Mairiporã is a Brazilian municipality in São Paulo state. It is part of the São Paulo metropolitan area. The population is 101,937 (2020 est.) in an area of 321 km².

History

It became a municipality in 1889, separating from Guarulhos, it was named "Juqueri", and it comprised also what today are the cities of Franco da Rocha, Caieiras and Francisco Morato. The current name was adopted in December 1948, and means "beautiful city" (mairy: village, city + poranga: beautiful).

Geography

Mairiporã is situated at an average altitude of 790m. The highest points of Mairiporã are in Serra da Cantareira, where it reaches an altitude of over 1100m in some areas.

Climate: Like in all of the São Paulo metropolitan area, the climate is subtropical. Summer is considerably warm and rainy while the winter is mild. The average annual temperature is about 18 °C. The coldest month is July with an average 14 °C and the warmest February with an average 22 °C. The annual pluviometric index is about 1400mm.

Roads

BR-381 Rodovia Fernão Dias.

Road connecting São Paulo Capital City to Belo Horizonte in the state of Minas Gerais. BR-381 crosses Mairiporã from south to north, from Parque suíço in the south to Terra Preta in the north.

SP-023 Rodovia Prefeito Luiz Salomão Chamma.

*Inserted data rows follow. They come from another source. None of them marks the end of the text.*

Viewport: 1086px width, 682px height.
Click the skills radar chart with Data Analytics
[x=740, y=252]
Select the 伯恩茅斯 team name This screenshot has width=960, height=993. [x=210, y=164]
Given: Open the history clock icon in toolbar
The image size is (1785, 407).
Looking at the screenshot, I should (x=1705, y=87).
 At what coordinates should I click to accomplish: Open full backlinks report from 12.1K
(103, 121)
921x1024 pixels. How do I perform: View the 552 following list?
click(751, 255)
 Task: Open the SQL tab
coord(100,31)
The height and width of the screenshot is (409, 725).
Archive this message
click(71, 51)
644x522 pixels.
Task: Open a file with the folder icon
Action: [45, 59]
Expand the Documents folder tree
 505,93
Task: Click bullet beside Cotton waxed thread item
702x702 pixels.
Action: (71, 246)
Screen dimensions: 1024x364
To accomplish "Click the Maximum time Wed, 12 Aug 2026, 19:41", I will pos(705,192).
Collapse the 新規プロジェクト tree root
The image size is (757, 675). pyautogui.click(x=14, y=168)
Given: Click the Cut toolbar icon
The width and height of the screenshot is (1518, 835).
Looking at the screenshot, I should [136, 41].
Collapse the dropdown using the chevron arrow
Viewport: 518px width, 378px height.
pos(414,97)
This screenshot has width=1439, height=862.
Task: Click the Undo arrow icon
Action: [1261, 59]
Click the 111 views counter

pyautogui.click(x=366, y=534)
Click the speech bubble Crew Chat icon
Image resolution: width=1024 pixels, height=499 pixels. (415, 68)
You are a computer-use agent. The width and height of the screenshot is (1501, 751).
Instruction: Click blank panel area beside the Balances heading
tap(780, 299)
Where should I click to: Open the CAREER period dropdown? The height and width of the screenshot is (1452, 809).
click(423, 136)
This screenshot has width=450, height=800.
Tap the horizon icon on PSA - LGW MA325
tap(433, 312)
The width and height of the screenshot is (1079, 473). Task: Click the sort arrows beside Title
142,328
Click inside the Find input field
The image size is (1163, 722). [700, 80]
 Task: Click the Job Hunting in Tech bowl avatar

Connects SP-332 Rodovia Tancredo de Almeida Neves in Franco da Rocha to BR-381 Rodovia Fernão Dias.

Demographics

Data from 2000 Census

Total population - 60.111
Urban Population - 48,077
Rural Population - 12,034
Men - 30,214
Women - 29,897

Population density: 186.97 people per km2

Infant mortality: 18.60 per thousand

Life expectancy: 69.82 years

Total fertility rate: 2.22 per woman

Literacy rate: 90.7%

Human Development Index: 0.803
Standard of living: 0.784
Life Expectancy: 0.747
Education: 0.877

(Source: IPEADATA)

Tourism

The municipality contains part of the  Cantareira State Park, created in 1962, which protects a large part of the metropolitan São Paulo water supply.
Mairiporã is a city in Serra da Cantareira north of São Paulo City. It is in a great location for tourists who are searching for connection with nature and tranquility yet close to the capital.
The city is rich in many radical sports, like Paraglider in Pico do Olho D'água, downhill in Trilha da Saracura, the Trilha dos Macacos with waterfalls among others.